OK as we have recently re-enabled vscan following an OnTap upgrade on our filers this mystery virus has started reappearing....
Fri Oct 14 15:36:57 BST 2011, An infection has been found Event Severity Level : Warning Scan Rule : Repair or delete viruses File name : \\?\UNC\192.168.x.x\ONTAP_ADMIN$\vol\vverylongpathname\username.exe File status : NOT REPAIRED Component name : TEMP_FILE_019AED08 Component disposition : INFECTED Virus name : W32.Changeup Virus ID : 8657 Virus definitions : 20111013.025 Client SID : S-1-5-21-320318436-277146499-3611779707-21529 Client Computer : PC-PCNAME Client IP : 10.x.x.x Scan Duration (sec) : 0.016 Connect Duration (sec) : 0.125 Scan Engine IP address : 192.168.x.x Scan Engine Port number : 0 Uptime (in seconds) : 149315
The scan engine is set to scan and repair or delete... yet all of these log statments mention "NOT REPAIRED"... the file in question does not appear to be in the location mentioned, we have even checked with hidden/system and protected O/S file view enabled...

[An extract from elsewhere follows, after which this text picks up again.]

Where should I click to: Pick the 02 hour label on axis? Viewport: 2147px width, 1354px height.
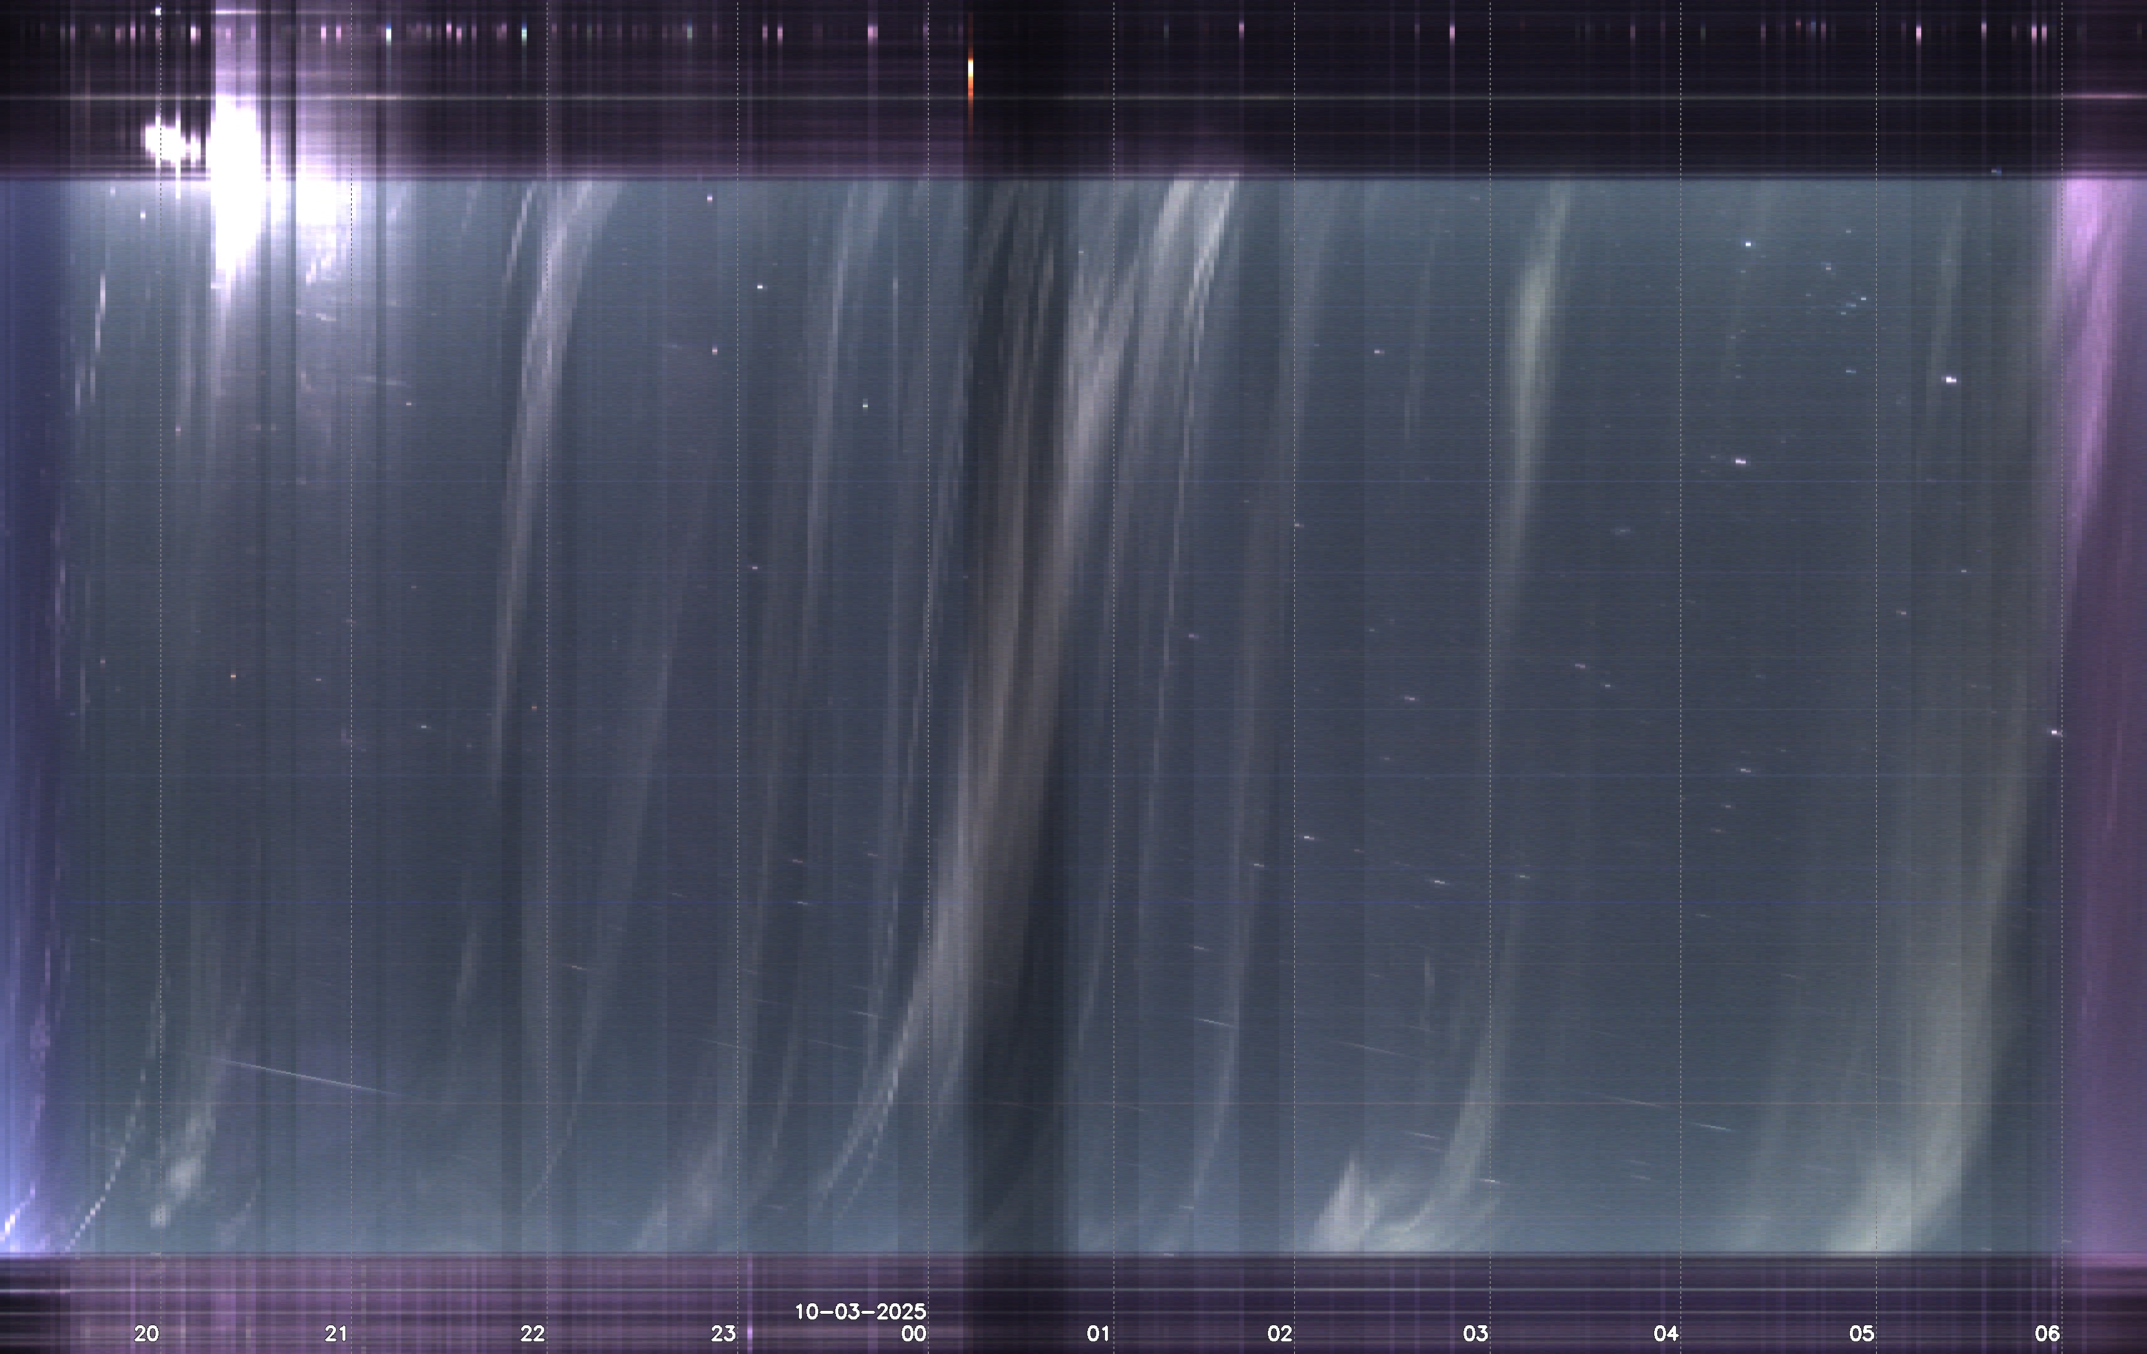click(x=1279, y=1333)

But it keeps coming back.,.. even after running full client end AV scans on the PC's in question
Any ideas... we are running out of ideas...
When this initially popped up about 10 weeks ago the first 2 PC's we checked were detached and scanned and had a whole load of infections cleaned up.... this doesnt seem to be the case with the current access attempts....
OK its a low risk virus but its raising alerts against our operational team which thery are quite rightly becoming a little agitated with. If we cnat clear it up then they might be less diligent at responding should another outbreak of a more serious nature were to ever happen !
I'd appreciate any suggestions....
regards
Rob